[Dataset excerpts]
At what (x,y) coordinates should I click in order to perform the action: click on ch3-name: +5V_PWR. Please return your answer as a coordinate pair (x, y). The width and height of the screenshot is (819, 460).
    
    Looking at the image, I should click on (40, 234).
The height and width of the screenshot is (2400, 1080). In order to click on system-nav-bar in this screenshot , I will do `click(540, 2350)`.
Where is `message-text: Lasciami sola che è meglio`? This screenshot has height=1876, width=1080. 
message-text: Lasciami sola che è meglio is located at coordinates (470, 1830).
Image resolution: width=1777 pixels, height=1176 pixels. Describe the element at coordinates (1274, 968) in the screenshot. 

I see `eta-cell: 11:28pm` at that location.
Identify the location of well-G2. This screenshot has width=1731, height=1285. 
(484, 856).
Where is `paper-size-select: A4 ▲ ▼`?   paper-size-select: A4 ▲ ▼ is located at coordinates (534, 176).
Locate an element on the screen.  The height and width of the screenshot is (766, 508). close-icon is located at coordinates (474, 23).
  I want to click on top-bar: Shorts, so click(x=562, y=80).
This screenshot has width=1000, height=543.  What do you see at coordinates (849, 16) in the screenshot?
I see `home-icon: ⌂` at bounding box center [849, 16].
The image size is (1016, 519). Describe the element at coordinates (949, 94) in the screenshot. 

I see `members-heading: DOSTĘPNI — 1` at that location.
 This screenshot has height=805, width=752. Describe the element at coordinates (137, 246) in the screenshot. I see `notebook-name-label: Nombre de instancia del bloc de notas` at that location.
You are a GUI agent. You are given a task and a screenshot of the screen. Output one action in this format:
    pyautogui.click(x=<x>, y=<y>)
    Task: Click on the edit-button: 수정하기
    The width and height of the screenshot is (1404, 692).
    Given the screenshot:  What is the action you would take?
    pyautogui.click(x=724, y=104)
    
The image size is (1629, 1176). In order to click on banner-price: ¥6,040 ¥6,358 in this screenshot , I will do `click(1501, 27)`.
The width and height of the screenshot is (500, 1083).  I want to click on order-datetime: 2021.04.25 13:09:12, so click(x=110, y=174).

» Work request: Rewrite the stretch from the line containing "You are a GUI" through the end of the entries as a Markdown table with the columns Row and Line. Give each line a row number and leave out blank lines.

» Result:
| Row | Line |
|---|---|
| 1 | You are a GUI agent. You are given a task and a screenshot of the screen. Output one action in this format: |
| 2 |     pyautogui.click(x=<x>, y=<y>) |
| 3 |     Task: Click on the edit-button: 수정하기 |
| 4 |     The width and height of the screenshot is (1404, 692). |
| 5 |     Given the screenshot:  What is the action you would take? |
| 6 |     pyautogui.click(x=724, y=104) |
| 7 | The image size is (1629, 1176). In order to click on banner-price: ¥6,040 ¥6,358 in this screenshot , I will do `click(1501, 27)`. |
| 8 | The width and height of the screenshot is (500, 1083).  I want to click on order-datetime: 2021.04.25 13:09:12, so click(x=110, y=174). |